Experten des europäischen Sicherheitsspezialisten Eset haben 21 Familien von Schadsoftware entdeckt, über die Cyberkriminelle sich unbemerkt Zugang zu Linux-Systemen verschaffen. Fast alle Schädlinge ermöglichen das Stehlen von Login-Daten sowie das unbemerkte Einrichten einer Hintertür.

Die Malware-Familien basieren als «Backdoor»-Varianten auf der portablen Version von OpenSSH, dem Netzwerkprotokoll, mit dem Computer, Server und andere Linux-Geräte über verschlüsselte Verbindungen ferngesteuert zusammengeschlossen und verwaltet werden.
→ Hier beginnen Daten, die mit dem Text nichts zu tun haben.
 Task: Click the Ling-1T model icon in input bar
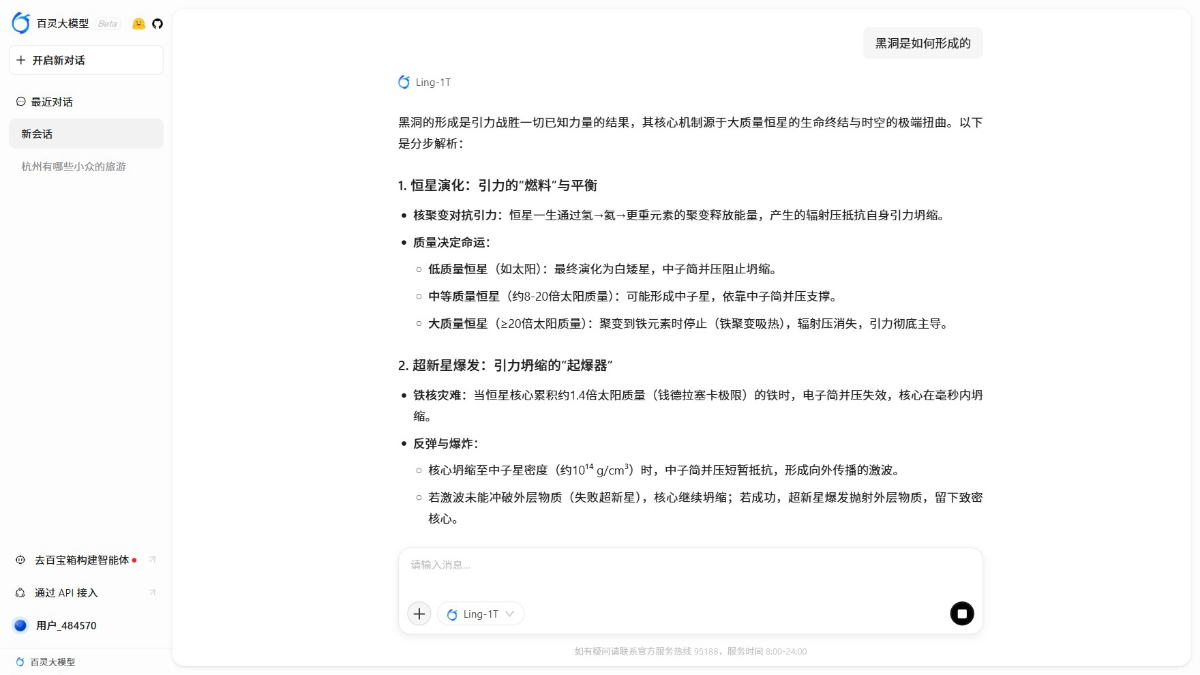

Das ist eine Falschmeldung. Das Missverständnis stammt wohl aus der reisserischen Darstellung von “Eset” selbst. Denn die haben keinen einzigen neuen Angriff weder aufs SSH-Protokoll noch auf die OpenSSH-Implementierung entdeckt. Sondern die haben sich angeschaut, bei Computern, auf denen bereits bekannte Schadsoftware läuft, welche Malware nistet sich dann mit ihrer Backdoor (vergleichsweise harmlos) in den sshd ein (und nicht z.B. in den httpd oder den smtpd, was genauso relevant gewesen wäre). Harmlos deshalb, weil mans dann leicht entdecken kann: man braucht ja nur die Software mit der aus einem Originalpaket zu vergleichen. Klevere Malware setzt ihre Backdoor in den Kernel oder noch kleverer in den Hypervisor und in einen Ring ab -1. Das bleibt jedoch bei der “Eset”-Studie genauso unerwähnt, wie jene Studie auch höchst fragwürdige Aussagen an anderer Stelle enthält: so sei z.B. ein Problem, dass der Quellcode von OpenSSH öffentlich verfügbar sei (das Gegenteil ist der Fall, das ermöglicht mehr Sicherheit und nicht weniger); als Tipp zur Mitigation wird u.a. gegeben, dass man keinen root-Zugriff per Passwort per SSH geben soll – was wiederum mit den beschriebenen Backdoors nicht viel zu tun hat, denn die können ja nur gesetzt werden, wenn die Malware bereits als root läuft.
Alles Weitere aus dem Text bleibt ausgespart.